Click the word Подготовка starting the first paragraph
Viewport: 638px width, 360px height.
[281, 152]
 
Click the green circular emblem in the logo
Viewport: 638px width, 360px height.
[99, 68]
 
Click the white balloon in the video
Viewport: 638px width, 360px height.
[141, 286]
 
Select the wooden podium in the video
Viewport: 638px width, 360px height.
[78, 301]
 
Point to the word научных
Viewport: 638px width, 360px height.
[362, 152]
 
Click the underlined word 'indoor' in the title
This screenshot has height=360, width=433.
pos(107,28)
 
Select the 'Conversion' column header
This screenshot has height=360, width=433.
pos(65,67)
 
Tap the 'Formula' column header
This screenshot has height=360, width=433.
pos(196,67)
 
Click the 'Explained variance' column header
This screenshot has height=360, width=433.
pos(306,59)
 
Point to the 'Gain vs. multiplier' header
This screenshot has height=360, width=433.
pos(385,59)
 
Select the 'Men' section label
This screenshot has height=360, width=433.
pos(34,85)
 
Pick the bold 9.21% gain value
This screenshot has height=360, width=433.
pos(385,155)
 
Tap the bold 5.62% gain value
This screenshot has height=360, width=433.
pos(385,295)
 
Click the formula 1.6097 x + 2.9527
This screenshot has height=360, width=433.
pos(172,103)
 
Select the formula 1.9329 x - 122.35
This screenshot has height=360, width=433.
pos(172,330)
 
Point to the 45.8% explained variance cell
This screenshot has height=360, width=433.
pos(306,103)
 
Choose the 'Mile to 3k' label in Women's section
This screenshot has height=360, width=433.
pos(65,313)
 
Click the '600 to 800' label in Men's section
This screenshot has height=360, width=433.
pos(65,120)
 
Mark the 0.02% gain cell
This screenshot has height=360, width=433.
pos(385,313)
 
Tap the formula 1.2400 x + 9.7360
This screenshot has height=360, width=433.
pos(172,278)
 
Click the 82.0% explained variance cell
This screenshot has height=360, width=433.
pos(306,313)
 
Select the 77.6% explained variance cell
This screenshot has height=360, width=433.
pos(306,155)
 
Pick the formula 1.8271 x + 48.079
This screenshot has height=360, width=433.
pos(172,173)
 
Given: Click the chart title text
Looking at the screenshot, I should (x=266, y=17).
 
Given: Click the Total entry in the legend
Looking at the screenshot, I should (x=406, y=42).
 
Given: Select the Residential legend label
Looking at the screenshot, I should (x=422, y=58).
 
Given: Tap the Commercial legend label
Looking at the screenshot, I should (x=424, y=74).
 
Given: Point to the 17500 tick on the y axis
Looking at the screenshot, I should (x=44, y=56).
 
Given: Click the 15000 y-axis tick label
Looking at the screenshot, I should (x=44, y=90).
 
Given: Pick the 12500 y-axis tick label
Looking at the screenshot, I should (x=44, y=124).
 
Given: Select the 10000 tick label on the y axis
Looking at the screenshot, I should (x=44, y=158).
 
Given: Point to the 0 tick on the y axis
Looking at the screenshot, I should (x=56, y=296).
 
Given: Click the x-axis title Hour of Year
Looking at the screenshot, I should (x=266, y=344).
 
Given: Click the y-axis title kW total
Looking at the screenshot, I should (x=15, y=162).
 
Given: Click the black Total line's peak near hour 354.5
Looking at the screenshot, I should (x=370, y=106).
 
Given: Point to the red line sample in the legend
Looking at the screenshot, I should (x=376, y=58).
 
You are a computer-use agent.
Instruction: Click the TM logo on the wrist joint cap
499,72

-------

= Exercise instructions =
Can you quote every entry above word for word, from the first line to the last?

= Final answer =
Click the word Подготовка starting the first paragraph
Viewport: 638px width, 360px height.
[281, 152]
 
Click the green circular emblem in the logo
Viewport: 638px width, 360px height.
[99, 68]
 
Click the white balloon in the video
Viewport: 638px width, 360px height.
[141, 286]
 
Select the wooden podium in the video
Viewport: 638px width, 360px height.
[78, 301]
 
Point to the word научных
Viewport: 638px width, 360px height.
[362, 152]
 
Click the underlined word 'indoor' in the title
This screenshot has height=360, width=433.
pos(107,28)
 
Select the 'Conversion' column header
This screenshot has height=360, width=433.
pos(65,67)
 
Tap the 'Formula' column header
This screenshot has height=360, width=433.
pos(196,67)
 
Click the 'Explained variance' column header
This screenshot has height=360, width=433.
pos(306,59)
 
Point to the 'Gain vs. multiplier' header
This screenshot has height=360, width=433.
pos(385,59)
 
Select the 'Men' section label
This screenshot has height=360, width=433.
pos(34,85)
 
Pick the bold 9.21% gain value
This screenshot has height=360, width=433.
pos(385,155)
 
Tap the bold 5.62% gain value
This screenshot has height=360, width=433.
pos(385,295)
 
Click the formula 1.6097 x + 2.9527
This screenshot has height=360, width=433.
pos(172,103)
 
Select the formula 1.9329 x - 122.35
This screenshot has height=360, width=433.
pos(172,330)
 
Point to the 45.8% explained variance cell
This screenshot has height=360, width=433.
pos(306,103)
 
Choose the 'Mile to 3k' label in Women's section
This screenshot has height=360, width=433.
pos(65,313)
 
Click the '600 to 800' label in Men's section
This screenshot has height=360, width=433.
pos(65,120)
 
Mark the 0.02% gain cell
This screenshot has height=360, width=433.
pos(385,313)
 
Tap the formula 1.2400 x + 9.7360
This screenshot has height=360, width=433.
pos(172,278)
 
Click the 82.0% explained variance cell
This screenshot has height=360, width=433.
pos(306,313)
 
Select the 77.6% explained variance cell
This screenshot has height=360, width=433.
pos(306,155)
 
Pick the formula 1.8271 x + 48.079
This screenshot has height=360, width=433.
pos(172,173)
 
Given: Click the chart title text
Looking at the screenshot, I should (x=266, y=17).
 
Given: Click the Total entry in the legend
Looking at the screenshot, I should (x=406, y=42).
 
Given: Select the Residential legend label
Looking at the screenshot, I should (x=422, y=58).
 
Given: Tap the Commercial legend label
Looking at the screenshot, I should (x=424, y=74).
 
Given: Point to the 17500 tick on the y axis
Looking at the screenshot, I should (x=44, y=56).
 
Given: Click the 15000 y-axis tick label
Looking at the screenshot, I should (x=44, y=90).
 
Given: Pick the 12500 y-axis tick label
Looking at the screenshot, I should (x=44, y=124).
 
Given: Select the 10000 tick label on the y axis
Looking at the screenshot, I should (x=44, y=158).
 
Given: Point to the 0 tick on the y axis
Looking at the screenshot, I should (x=56, y=296).
 
Given: Click the x-axis title Hour of Year
Looking at the screenshot, I should (x=266, y=344).
 
Given: Click the y-axis title kW total
Looking at the screenshot, I should (x=15, y=162).
 
Given: Click the black Total line's peak near hour 354.5
Looking at the screenshot, I should (x=370, y=106).
 
Given: Point to the red line sample in the legend
Looking at the screenshot, I should (x=376, y=58).
 
You are a computer-use agent.
Instruction: Click the TM logo on the wrist joint cap
499,72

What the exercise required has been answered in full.